貸借対照表の左(資産)と右(負債+純資産)では、必ず左右が一致しています。それぞれバランスが取れているので、バランスシートとも呼ばれます。

資産 = 負債 + 純資産

資産とは、会社が保有しているもの全てを指します。銀行に預けている現金や会社内にあるパソコン、保有している土地、株なども含めてすべてが資産です。

お金を使ってパソコンを購入したり工場を建てたりすると、それだけ資産が増えていきます。つまり、「お金をどのように運用しているのか」を表すものが資産であるといえます。

ただ、資産を購入するためにはお金を用意しなければなりません。そこで、お金をどのように調達したかを示すものが右側(負債+純資産)にきます。

貸借対照表(B/S)

負債とは、簡単に考えると借金のことです。将来、必ず返さないといけないお金は負債にきます。銀行からお金を借りてお金を集めた場合、負債が大きくなります。

ただ、集めたお金の中には、返さなくても良い場合があります。例えば、それまでに自社で頑張って稼いだお金は返す必要がありません。また、株を購入してもらうなどの場合も同様に返済義務はありません。これら返さなくてもいいお金は純資産として分けます。

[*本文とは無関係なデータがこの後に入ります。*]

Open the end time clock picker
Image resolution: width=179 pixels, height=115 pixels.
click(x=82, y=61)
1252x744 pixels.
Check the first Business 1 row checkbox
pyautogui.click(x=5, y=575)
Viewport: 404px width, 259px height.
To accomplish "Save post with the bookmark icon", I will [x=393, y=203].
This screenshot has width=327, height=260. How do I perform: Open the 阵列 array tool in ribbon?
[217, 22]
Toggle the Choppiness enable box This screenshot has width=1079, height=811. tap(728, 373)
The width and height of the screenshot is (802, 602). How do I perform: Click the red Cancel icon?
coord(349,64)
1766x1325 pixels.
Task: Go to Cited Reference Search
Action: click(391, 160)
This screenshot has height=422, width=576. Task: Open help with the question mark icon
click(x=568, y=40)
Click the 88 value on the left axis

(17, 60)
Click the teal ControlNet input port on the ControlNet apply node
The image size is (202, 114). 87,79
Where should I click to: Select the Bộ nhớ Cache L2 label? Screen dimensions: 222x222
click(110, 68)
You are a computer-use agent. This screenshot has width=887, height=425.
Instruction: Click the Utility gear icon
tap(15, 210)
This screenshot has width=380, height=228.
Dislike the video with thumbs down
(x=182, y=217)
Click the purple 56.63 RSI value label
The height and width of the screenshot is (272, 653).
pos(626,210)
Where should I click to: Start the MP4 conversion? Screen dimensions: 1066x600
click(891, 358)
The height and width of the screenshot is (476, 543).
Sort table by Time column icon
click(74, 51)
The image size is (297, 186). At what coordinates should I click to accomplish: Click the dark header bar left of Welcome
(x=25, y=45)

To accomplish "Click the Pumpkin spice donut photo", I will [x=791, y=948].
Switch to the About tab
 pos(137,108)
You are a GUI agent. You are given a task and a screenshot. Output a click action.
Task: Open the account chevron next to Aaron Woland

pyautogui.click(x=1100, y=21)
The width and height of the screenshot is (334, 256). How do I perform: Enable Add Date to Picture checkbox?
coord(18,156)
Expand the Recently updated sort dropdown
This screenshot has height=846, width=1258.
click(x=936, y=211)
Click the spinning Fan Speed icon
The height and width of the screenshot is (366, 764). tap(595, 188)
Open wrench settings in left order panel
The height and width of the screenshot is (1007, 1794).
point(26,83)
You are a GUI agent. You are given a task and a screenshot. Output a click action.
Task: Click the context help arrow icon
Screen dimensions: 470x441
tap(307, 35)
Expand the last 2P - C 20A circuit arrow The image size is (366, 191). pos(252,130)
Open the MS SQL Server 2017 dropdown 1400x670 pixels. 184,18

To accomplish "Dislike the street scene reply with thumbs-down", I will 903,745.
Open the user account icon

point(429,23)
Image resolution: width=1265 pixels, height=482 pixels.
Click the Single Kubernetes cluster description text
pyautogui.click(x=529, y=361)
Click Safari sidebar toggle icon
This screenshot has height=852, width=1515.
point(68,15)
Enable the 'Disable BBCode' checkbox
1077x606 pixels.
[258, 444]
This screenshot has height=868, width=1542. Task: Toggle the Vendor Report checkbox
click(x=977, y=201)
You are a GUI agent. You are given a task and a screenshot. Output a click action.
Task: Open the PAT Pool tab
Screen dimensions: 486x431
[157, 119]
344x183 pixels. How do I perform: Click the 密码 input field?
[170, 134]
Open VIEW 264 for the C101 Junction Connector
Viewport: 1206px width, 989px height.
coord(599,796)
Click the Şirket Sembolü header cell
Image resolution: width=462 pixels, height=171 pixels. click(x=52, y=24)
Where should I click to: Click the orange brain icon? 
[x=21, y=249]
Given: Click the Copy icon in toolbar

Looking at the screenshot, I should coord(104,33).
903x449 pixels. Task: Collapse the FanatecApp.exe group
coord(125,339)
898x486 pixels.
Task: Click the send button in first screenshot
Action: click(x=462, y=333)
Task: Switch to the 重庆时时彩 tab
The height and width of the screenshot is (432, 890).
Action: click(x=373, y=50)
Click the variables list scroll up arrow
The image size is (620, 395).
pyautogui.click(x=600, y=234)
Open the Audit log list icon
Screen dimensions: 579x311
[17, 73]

当然ながら、「集めたお金」と「お金の運用方法」は一致していなければ話がおかしくなります。だからこそ、貸借対照表は左右が一致するのです。

貸借対照表の上下をみる

ここまでの話は貸借対照表の左右での解説でした。次に、上下の見方について話していきます。上と下では、「1年以内」というキーワードで分類わけします。

例えば、1年以内に現金化できる資産であれば、資産側(左側)の上の方に記載されます。銀行に預けている現金はすぐに活用できますし、倉庫に眠っている在庫(棚卸資産)も商品として売れば現金に換えることができます。このように、比較的すぐにお金に変えられる資産を流動資産といいます。

一方、工場や土地なども会社が保有する資産であるものの、すぐに現金化することはできません。工場を売ると、商品を作れなくなるので困ってしまいます。同じことが土地にもいえます。これらの資産は流動性がないため、固定資産と表現します。

重要なのは、流動性の高い資産が貸借対照表の上にきて、現金化しにくい固定資産が下にくるということです。

これは負債でも同じことがいえます。一年以内に返済しなければいけないお金を流動負債と呼び、貸借対照表の上に記載されます。一方、1年以上かけてゆっくりと返済していくものは固定負債と呼ばれ、下に書かれます。

貸借対照表(B/S)

純資産の場合、そもそも返済義務がないので資産や負債のように「流動」や「固定」などの概念はありません。純資産だけは、そこにどっしりと構えます。

このように、まずは貸借対照表に書かれている項目や上下の関係を理解する必要があります。ザックリとでもいいので、これらをあらかじめ学んでおくと、ようやく貸借対照表に書かれていることが分かるようになります。

企業の内部まで確認するためには、貸借対照表が読めなければいけません。これらを理解するため、まずは概要だけでもいいのでおさえておきましょう。